MRI-Based Machine Learning for Differentiating Borderline from Malignant Epithelial Ovarian Tumors: A Multicenter Study.
Yong'ai Li,Junming Jian,Perry J. Pickhardt,Fenghua Ma,Wei Xia,Haiming Li,Rui Zhang,Shuhui Zhao,Songqi Cai,Xingyu Zhao,Jiayi Zhang,Guofu Zhang,Jingxuan Jiang,Yan Zhang,Keying Wang,Guangwu Lin,Feng,Jing Lu,Lin Deng,Xiaodong Wu,Jinwei Qiang,Xin Gao
DOI: https://doi.org/10.1002/jmri.27084
IF: 4.4
2020-01-01
Journal of Magnetic Resonance Imaging
Abstract:BACKGROUND Preoperative differentiation of borderline from malignant epithelial ovarian tumors (BEOT from MEOT) can impact surgical management. MRI has improved this assessment but subjective interpretation by radiologists may lead to inconsistent results. PURPOSE To develop and validate an objective MRI-based machine-learning (ML) assessment model for differentiating BEOT from MEOT, and compare the performance against radiologists' interpretation. STUDY TYPE Retrospective study of eight clinical centers. POPULATION In all, 501 women with histopathologically-confirmed BEOT (n = 165) or MEOT (n = 336) from 2010 to 2018 were enrolled. Three cohorts were constructed: a training cohort (n = 250), an internal validation cohort (n = 92), and an external validation cohort (n = 159). FIELD STRENGTH/SEQUENCE Preoperative MRI within 2 weeks of surgery. Single- and multiparameter (MP) machine-learning assessment models were built utilizing the following four MRI sequences: T2 -weighted imaging (T2 WI), fat saturation (FS), diffusion-weighted imaging (DWI), apparent diffusion coefficient (ADC), and contrast-enhanced (CE)-T1 WI. ASSESSMENT Diagnostic performance of the models was assessed for both whole tumor (WT) and solid tumor (ST) components.

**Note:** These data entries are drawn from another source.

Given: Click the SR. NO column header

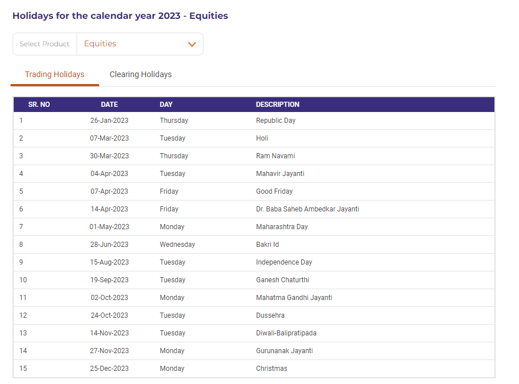Looking at the screenshot, I should click(39, 105).
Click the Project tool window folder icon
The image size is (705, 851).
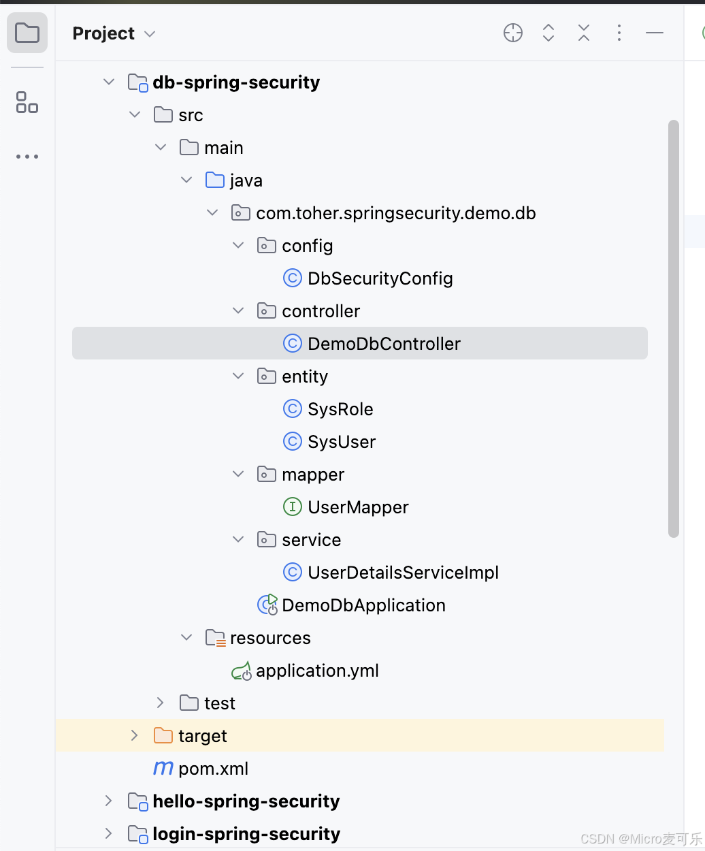[x=27, y=33]
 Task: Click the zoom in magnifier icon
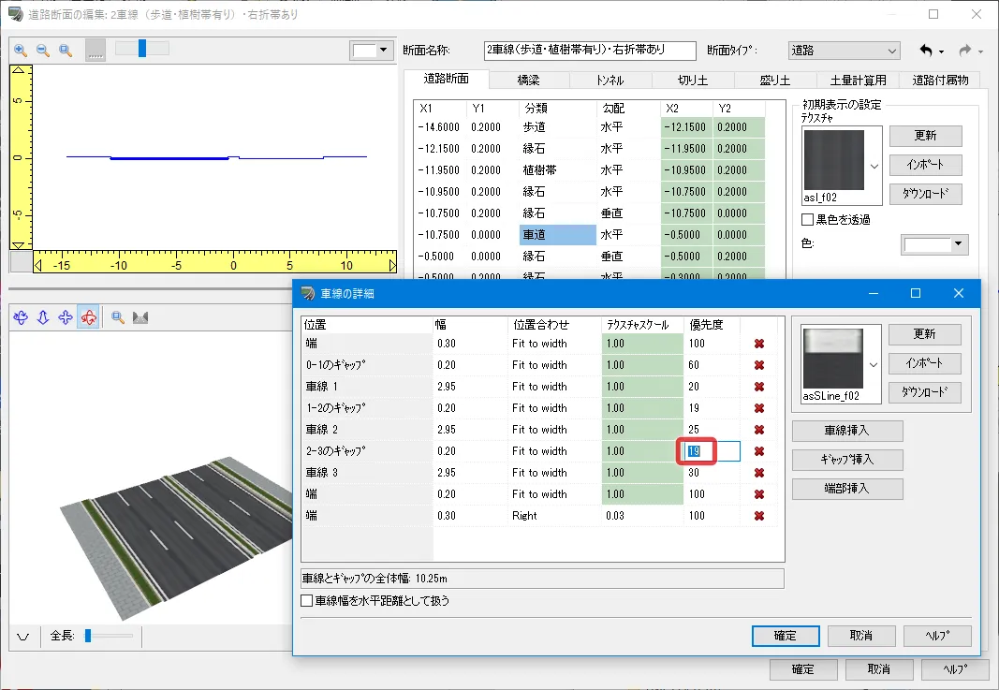[21, 50]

Assessment of the performance of the model in discriminating BEOT vs. early-stage MEOT was made. Six radiologists of varying experience also interpreted the MR images. STATISTICAL TESTS Mann-Whitney U-test: significance of the clinical characteristics; chi-square test: difference of label; DeLong test: difference of receiver operating characteristic (ROC). RESULTS The MP-ST model performed better than the MP-WT model for both the internal validation cohort (area under the curve [AUC] = 0.932 vs. 0.917) and external validation cohort (AUC = 0.902 vs. 0.767). The model showed capability in discriminating BEOT vs. early-stage MEOT, with AUCs of 0.909 and 0.920, respectively. Radiologist performance was considerably poorer than both the internal (mean AUC = 0.792; range, 0.679-0.924) and external (mean AUC = 0.797; range, 0.744-0.867) validation cohorts. DATA CONCLUSION Performance of the MRI-based ML model was robust and superior to subjective assessment of radiologists. If our approach can be implemented in clinical practice, improved preoperative prediction could potentially lead to preserved ovarian function and fertility for some women. LEVEL OF EVIDENCE Level 4. TECHNICAL EFFICACY Stage 2.